* WHAT THE TASK REQUIRES
Set down each entry exactly as it stands, without altering a single character.

* Items listed in a dataset
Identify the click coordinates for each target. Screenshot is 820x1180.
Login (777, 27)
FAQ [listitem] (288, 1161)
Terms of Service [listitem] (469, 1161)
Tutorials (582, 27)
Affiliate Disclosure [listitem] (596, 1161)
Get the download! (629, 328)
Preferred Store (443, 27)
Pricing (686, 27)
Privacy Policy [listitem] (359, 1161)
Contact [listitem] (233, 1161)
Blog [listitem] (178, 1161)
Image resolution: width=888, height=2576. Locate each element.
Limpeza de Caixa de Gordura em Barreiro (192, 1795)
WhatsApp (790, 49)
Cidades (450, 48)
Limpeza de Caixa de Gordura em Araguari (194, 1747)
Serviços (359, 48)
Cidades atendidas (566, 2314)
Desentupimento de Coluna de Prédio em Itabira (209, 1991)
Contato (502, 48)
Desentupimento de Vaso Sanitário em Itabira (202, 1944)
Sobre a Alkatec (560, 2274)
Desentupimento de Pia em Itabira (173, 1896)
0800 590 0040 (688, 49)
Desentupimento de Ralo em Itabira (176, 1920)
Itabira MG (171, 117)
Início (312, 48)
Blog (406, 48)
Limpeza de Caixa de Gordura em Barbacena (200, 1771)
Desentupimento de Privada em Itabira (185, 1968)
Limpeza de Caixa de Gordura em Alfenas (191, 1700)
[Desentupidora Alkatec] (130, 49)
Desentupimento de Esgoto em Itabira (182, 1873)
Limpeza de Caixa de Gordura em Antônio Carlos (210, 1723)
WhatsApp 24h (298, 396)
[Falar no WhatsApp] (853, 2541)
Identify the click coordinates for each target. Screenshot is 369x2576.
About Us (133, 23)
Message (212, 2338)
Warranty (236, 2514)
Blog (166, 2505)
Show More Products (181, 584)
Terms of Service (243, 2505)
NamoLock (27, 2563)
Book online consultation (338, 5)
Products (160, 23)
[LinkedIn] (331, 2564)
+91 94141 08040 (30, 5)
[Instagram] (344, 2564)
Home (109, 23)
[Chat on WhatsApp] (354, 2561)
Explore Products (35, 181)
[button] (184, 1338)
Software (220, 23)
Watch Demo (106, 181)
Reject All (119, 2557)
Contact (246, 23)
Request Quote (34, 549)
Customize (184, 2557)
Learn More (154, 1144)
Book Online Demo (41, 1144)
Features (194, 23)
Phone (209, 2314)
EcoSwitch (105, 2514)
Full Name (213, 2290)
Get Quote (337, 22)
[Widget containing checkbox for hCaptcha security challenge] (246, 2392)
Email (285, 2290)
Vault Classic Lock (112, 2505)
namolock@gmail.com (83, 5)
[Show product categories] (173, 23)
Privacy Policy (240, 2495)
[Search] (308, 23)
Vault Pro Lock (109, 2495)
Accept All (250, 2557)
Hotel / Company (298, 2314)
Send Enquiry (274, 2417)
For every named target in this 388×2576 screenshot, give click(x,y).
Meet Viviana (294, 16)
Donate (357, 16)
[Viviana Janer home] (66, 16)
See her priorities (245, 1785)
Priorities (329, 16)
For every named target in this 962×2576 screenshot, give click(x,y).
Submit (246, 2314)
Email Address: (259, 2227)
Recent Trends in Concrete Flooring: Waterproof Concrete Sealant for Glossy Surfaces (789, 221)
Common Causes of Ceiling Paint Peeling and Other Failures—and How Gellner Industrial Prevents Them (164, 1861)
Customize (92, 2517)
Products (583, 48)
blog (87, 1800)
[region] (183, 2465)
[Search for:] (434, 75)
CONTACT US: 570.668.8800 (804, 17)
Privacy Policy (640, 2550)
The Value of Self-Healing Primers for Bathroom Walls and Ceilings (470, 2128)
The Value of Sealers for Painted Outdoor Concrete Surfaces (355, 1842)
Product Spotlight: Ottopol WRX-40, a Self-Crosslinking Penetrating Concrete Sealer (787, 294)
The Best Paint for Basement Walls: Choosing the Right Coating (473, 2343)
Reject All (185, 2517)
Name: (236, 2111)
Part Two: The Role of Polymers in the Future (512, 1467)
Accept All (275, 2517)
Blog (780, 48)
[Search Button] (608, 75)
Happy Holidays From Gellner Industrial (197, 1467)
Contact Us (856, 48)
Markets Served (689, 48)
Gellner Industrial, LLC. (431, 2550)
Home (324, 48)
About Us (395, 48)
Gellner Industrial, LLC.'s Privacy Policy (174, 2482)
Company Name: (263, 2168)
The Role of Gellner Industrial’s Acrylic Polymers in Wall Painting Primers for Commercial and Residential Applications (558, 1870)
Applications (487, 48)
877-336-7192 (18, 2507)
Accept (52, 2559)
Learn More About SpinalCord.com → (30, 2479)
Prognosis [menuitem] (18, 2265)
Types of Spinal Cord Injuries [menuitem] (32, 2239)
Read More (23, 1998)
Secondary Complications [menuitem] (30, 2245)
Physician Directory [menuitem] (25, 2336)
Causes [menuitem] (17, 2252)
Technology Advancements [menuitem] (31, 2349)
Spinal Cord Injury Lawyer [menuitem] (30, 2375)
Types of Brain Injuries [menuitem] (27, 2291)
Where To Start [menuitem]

* EXERCISE RESULT
Identify the click coordinates for each target. Screenshot is 820x1180.
Login (777, 27)
FAQ [listitem] (288, 1161)
Terms of Service [listitem] (469, 1161)
Tutorials (582, 27)
Affiliate Disclosure [listitem] (596, 1161)
Get the download! (629, 328)
Preferred Store (443, 27)
Pricing (686, 27)
Privacy Policy [listitem] (359, 1161)
Contact [listitem] (233, 1161)
Blog [listitem] (178, 1161)
Image resolution: width=888, height=2576. Locate each element.
Limpeza de Caixa de Gordura em Barreiro (192, 1795)
WhatsApp (790, 49)
Cidades (450, 48)
Limpeza de Caixa de Gordura em Araguari (194, 1747)
Serviços (359, 48)
Cidades atendidas (566, 2314)
Desentupimento de Coluna de Prédio em Itabira (209, 1991)
Contato (502, 48)
Desentupimento de Vaso Sanitário em Itabira (202, 1944)
Sobre a Alkatec (560, 2274)
Desentupimento de Pia em Itabira (173, 1896)
0800 590 0040 (688, 49)
Desentupimento de Ralo em Itabira (176, 1920)
Itabira MG (171, 117)
Início (312, 48)
Blog (406, 48)
Limpeza de Caixa de Gordura em Barbacena (200, 1771)
Desentupimento de Privada em Itabira (185, 1968)
Limpeza de Caixa de Gordura em Alfenas (191, 1700)
[Desentupidora Alkatec] (130, 49)
Desentupimento de Esgoto em Itabira (182, 1873)
Limpeza de Caixa de Gordura em Antônio Carlos (210, 1723)
WhatsApp 24h (298, 396)
[Falar no WhatsApp] (853, 2541)
Identify the click coordinates for each target. Screenshot is 369x2576.
About Us (133, 23)
Message (212, 2338)
Warranty (236, 2514)
Blog (166, 2505)
Show More Products (181, 584)
Terms of Service (243, 2505)
NamoLock (27, 2563)
Book online consultation (338, 5)
Products (160, 23)
[LinkedIn] (331, 2564)
+91 94141 08040 (30, 5)
[Instagram] (344, 2564)
Home (109, 23)
[Chat on WhatsApp] (354, 2561)
Explore Products (35, 181)
[button] (184, 1338)
Software (220, 23)
Watch Demo (106, 181)
Reject All (119, 2557)
Contact (246, 23)
Request Quote (34, 549)
Customize (184, 2557)
Learn More (154, 1144)
Book Online Demo (41, 1144)
Features (194, 23)
Phone (209, 2314)
EcoSwitch (105, 2514)
Full Name (213, 2290)
Get Quote (337, 22)
[Widget containing checkbox for hCaptcha security challenge] (246, 2392)
Email (285, 2290)
Vault Classic Lock (112, 2505)
namolock@gmail.com (83, 5)
[Show product categories] (173, 23)
Privacy Policy (240, 2495)
[Search] (308, 23)
Vault Pro Lock (109, 2495)
Accept All (250, 2557)
Hotel / Company (298, 2314)
Send Enquiry (274, 2417)
For every named target in this 388×2576 screenshot, give click(x,y).
Meet Viviana (294, 16)
Donate (357, 16)
[Viviana Janer home] (66, 16)
See her priorities (245, 1785)
Priorities (329, 16)
For every named target in this 962×2576 screenshot, give click(x,y).
Submit (246, 2314)
Email Address: (259, 2227)
Recent Trends in Concrete Flooring: Waterproof Concrete Sealant for Glossy Surfaces (789, 221)
Common Causes of Ceiling Paint Peeling and Other Failures—and How Gellner Industrial Prevents Them (164, 1861)
Customize (92, 2517)
Products (583, 48)
blog (87, 1800)
[region] (183, 2465)
[Search for:] (434, 75)
CONTACT US: 570.668.8800 (804, 17)
Privacy Policy (640, 2550)
The Value of Self-Healing Primers for Bathroom Walls and Ceilings (470, 2128)
The Value of Sealers for Painted Outdoor Concrete Surfaces (355, 1842)
Product Spotlight: Ottopol WRX-40, a Self-Crosslinking Penetrating Concrete Sealer (787, 294)
The Best Paint for Basement Walls: Choosing the Right Coating (473, 2343)
Reject All (185, 2517)
Name: (236, 2111)
Part Two: The Role of Polymers in the Future (512, 1467)
Accept All (275, 2517)
Blog (780, 48)
[Search Button] (608, 75)
Happy Holidays From Gellner Industrial (197, 1467)
Contact Us (856, 48)
Markets Served (689, 48)
Gellner Industrial, LLC. (431, 2550)
Home (324, 48)
About Us (395, 48)
Gellner Industrial, LLC.'s Privacy Policy (174, 2482)
Company Name: (263, 2168)
The Role of Gellner Industrial’s Acrylic Polymers in Wall Painting Primers for Commercial and Residential Applications (558, 1870)
Applications (487, 48)
877-336-7192 (18, 2507)
Accept (52, 2559)
Learn More About SpinalCord.com → (30, 2479)
Prognosis [menuitem] (18, 2265)
Types of Spinal Cord Injuries [menuitem] (32, 2239)
Read More (23, 1998)
Secondary Complications [menuitem] (30, 2245)
Physician Directory [menuitem] (25, 2336)
Causes [menuitem] (17, 2252)
Technology Advancements [menuitem] (31, 2349)
Spinal Cord Injury Lawyer [menuitem] (30, 2375)
Types of Brain Injuries [menuitem] (27, 2291)
Where To Start [menuitem]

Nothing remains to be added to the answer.